*Saved entries*.
- - -
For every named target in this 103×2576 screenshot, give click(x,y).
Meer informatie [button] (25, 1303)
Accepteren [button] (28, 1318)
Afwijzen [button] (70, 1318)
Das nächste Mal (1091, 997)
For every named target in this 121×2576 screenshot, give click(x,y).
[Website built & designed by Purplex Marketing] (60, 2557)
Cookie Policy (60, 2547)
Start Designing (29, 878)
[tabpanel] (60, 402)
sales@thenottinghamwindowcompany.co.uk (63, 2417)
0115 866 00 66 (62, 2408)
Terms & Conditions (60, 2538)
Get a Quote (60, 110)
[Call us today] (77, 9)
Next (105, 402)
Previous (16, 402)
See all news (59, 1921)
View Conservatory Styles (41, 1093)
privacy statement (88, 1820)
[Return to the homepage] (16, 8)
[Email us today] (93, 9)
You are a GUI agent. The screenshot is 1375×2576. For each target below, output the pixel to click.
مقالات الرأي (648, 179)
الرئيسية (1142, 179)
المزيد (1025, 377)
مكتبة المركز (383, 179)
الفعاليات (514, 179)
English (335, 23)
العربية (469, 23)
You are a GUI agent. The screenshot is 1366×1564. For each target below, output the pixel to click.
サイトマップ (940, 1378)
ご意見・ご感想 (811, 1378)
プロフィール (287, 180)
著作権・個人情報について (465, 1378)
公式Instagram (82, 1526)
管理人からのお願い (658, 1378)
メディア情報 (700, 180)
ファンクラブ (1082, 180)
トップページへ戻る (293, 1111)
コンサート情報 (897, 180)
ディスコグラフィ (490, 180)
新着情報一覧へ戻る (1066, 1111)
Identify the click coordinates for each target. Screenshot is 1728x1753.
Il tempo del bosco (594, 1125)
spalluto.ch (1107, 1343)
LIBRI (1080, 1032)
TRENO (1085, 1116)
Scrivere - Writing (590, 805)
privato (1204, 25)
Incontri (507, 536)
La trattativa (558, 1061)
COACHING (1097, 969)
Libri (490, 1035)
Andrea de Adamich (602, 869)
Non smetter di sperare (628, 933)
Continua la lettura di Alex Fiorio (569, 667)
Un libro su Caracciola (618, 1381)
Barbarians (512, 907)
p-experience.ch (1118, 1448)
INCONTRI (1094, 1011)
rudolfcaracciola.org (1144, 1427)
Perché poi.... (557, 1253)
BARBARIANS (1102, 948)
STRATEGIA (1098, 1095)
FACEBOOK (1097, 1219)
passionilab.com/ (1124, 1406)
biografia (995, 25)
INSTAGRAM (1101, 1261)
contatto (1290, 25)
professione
- - -
*Work task*.
The answer must be an exact copy of the lines from the one containing "Scrivere - Writing (590, 805)" through the last line of the records, both included.

*Output of the task*.
Scrivere - Writing (590, 805)
privato (1204, 25)
Incontri (507, 536)
La trattativa (558, 1061)
COACHING (1097, 969)
Libri (490, 1035)
Andrea de Adamich (602, 869)
Non smetter di sperare (628, 933)
Continua la lettura di Alex Fiorio (569, 667)
Un libro su Caracciola (618, 1381)
Barbarians (512, 907)
p-experience.ch (1118, 1448)
INCONTRI (1094, 1011)
rudolfcaracciola.org (1144, 1427)
Perché poi.... (557, 1253)
BARBARIANS (1102, 948)
STRATEGIA (1098, 1095)
FACEBOOK (1097, 1219)
passionilab.com/ (1124, 1406)
biografia (995, 25)
INSTAGRAM (1101, 1261)
contatto (1290, 25)
professione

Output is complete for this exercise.